# What you are asked to do
Repeat only the lines below from the one that contains "Task: Refresh the data preview table" through the final line, exactly. Omit pictures.

# Dataset entries
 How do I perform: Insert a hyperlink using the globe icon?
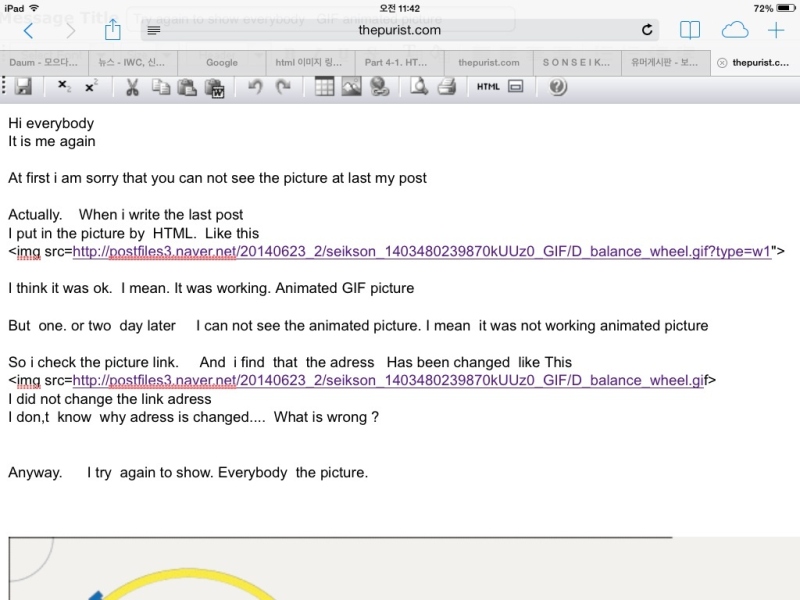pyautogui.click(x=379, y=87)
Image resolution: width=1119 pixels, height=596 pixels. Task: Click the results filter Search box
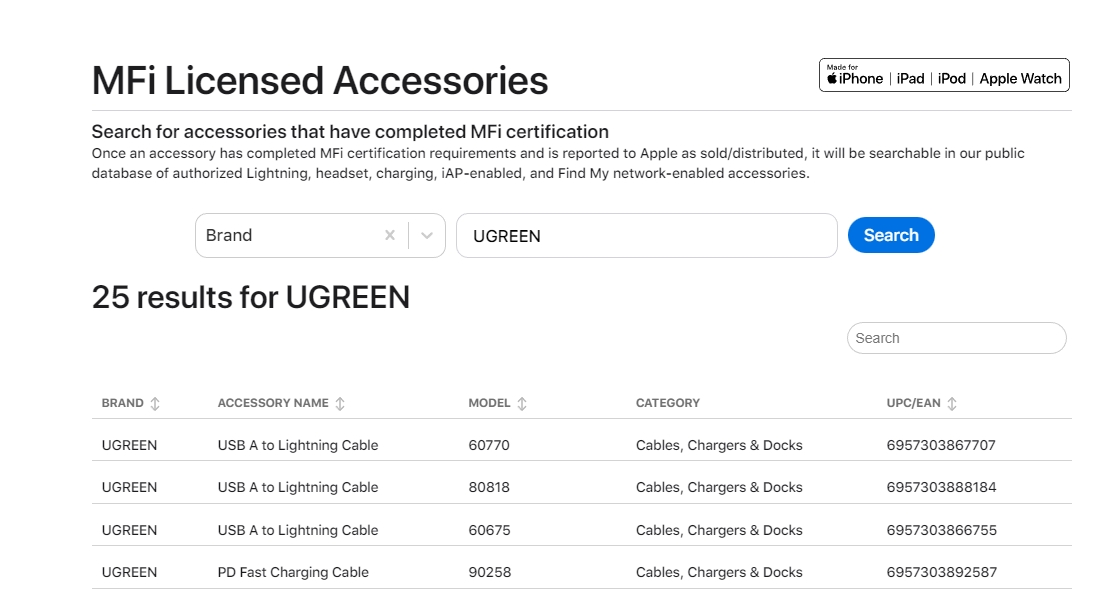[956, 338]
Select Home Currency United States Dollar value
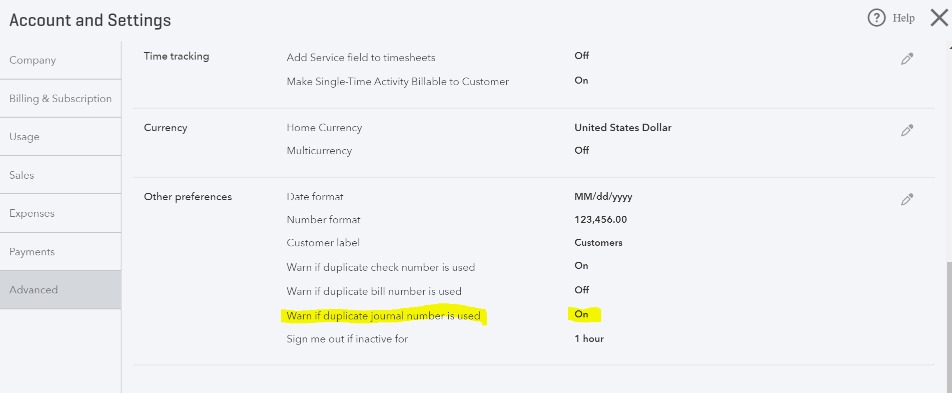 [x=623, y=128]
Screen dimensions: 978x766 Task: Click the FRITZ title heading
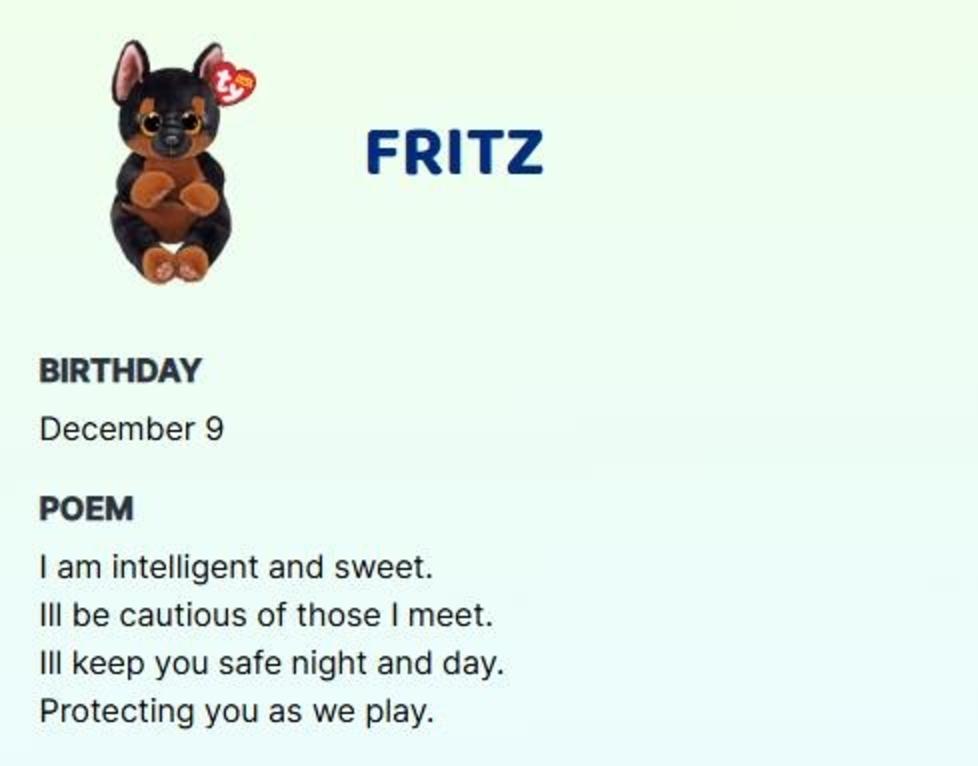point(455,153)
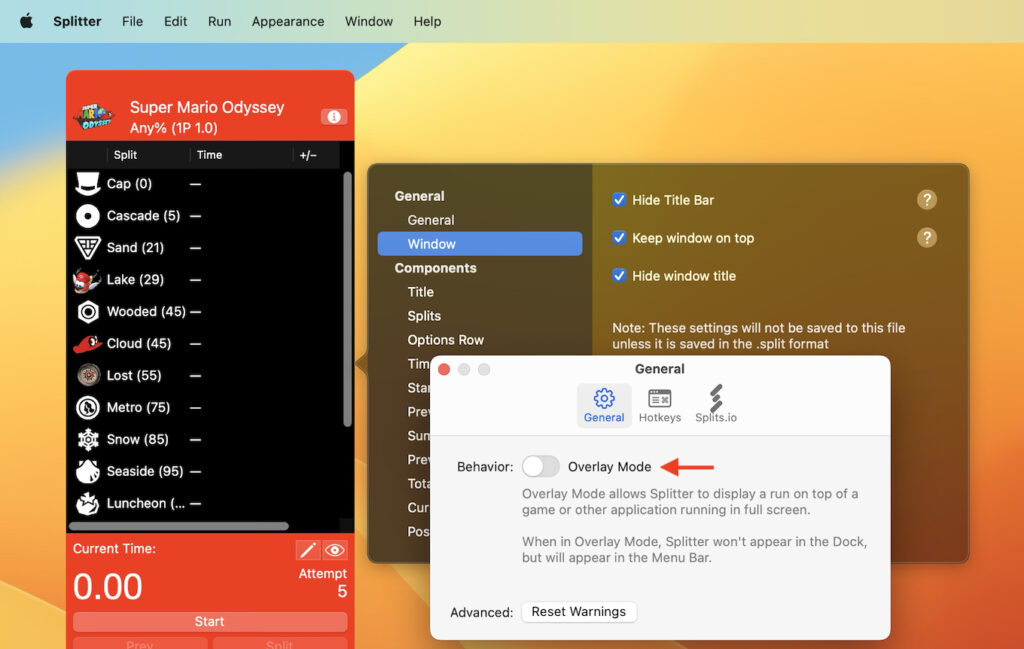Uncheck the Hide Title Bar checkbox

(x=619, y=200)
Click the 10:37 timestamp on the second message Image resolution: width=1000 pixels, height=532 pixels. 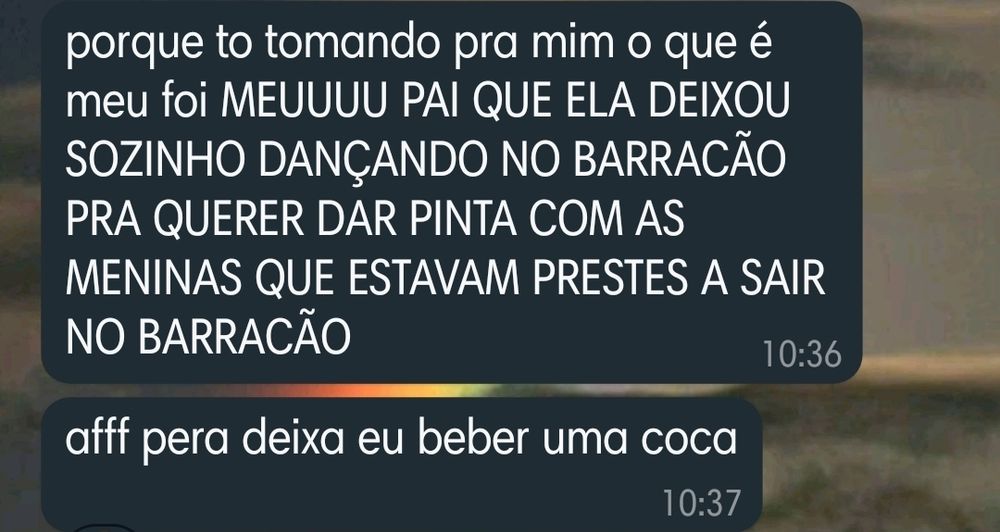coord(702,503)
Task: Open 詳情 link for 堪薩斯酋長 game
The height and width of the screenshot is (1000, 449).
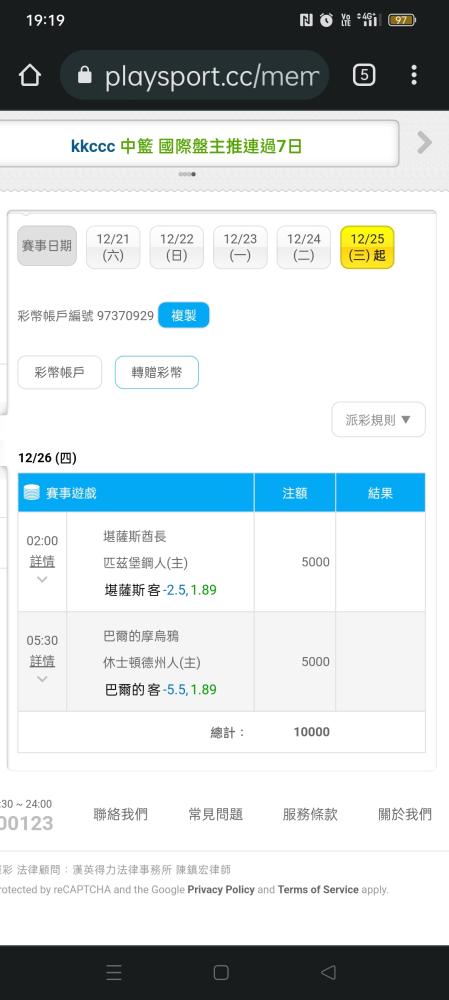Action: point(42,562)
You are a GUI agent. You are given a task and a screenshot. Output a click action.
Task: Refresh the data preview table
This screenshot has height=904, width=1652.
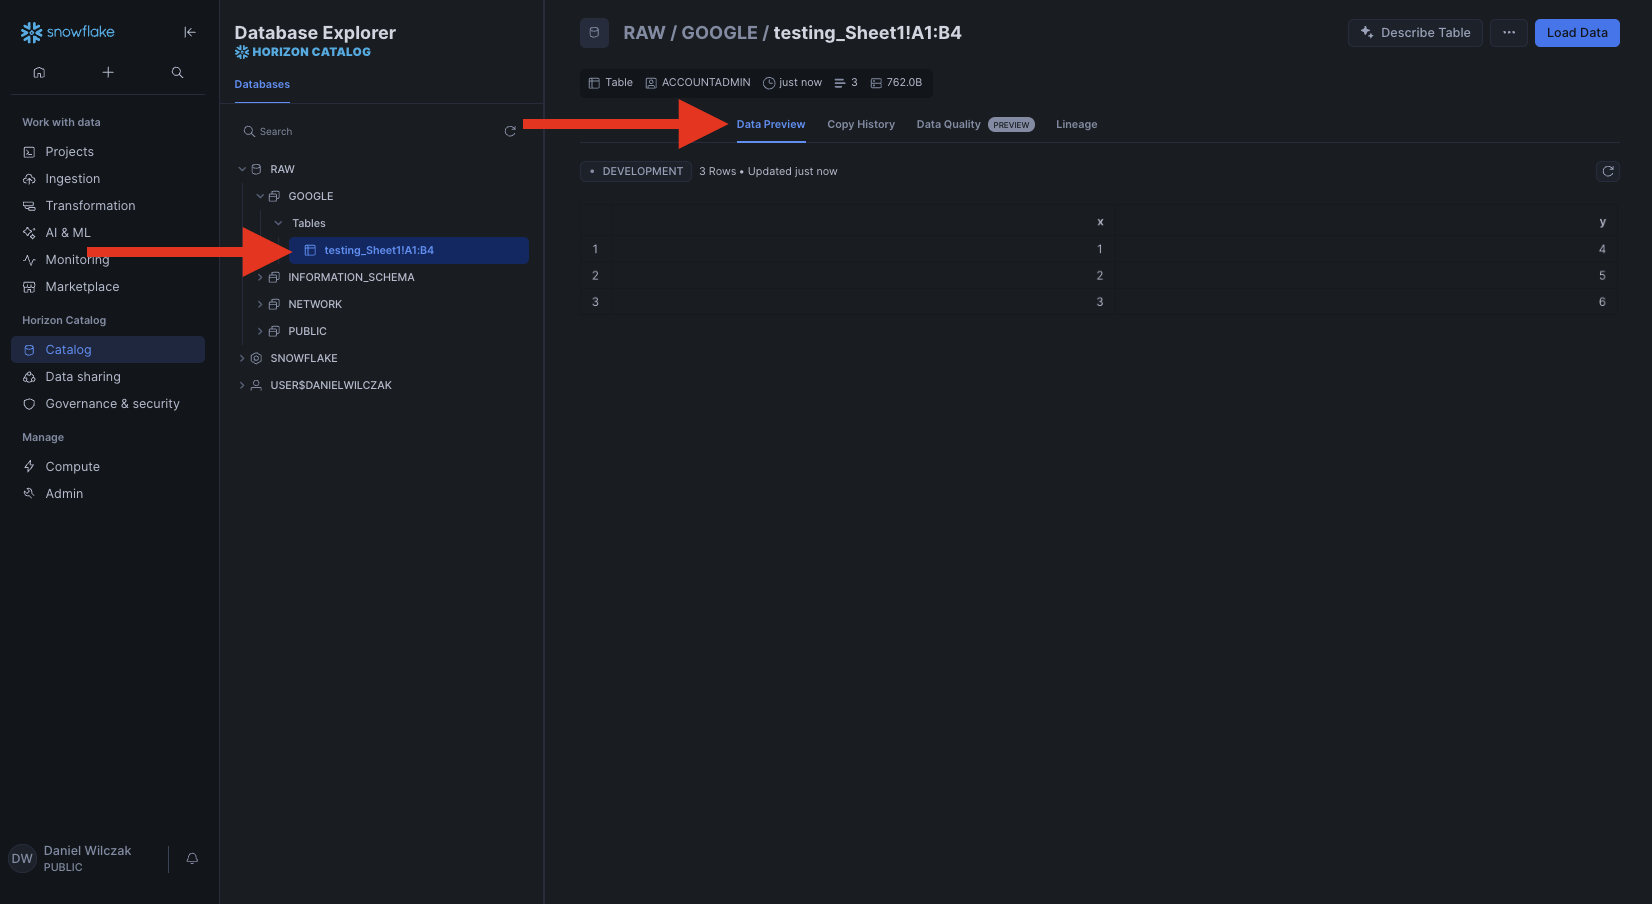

# Task solution
Task: Refresh the data preview table
This screenshot has height=904, width=1652.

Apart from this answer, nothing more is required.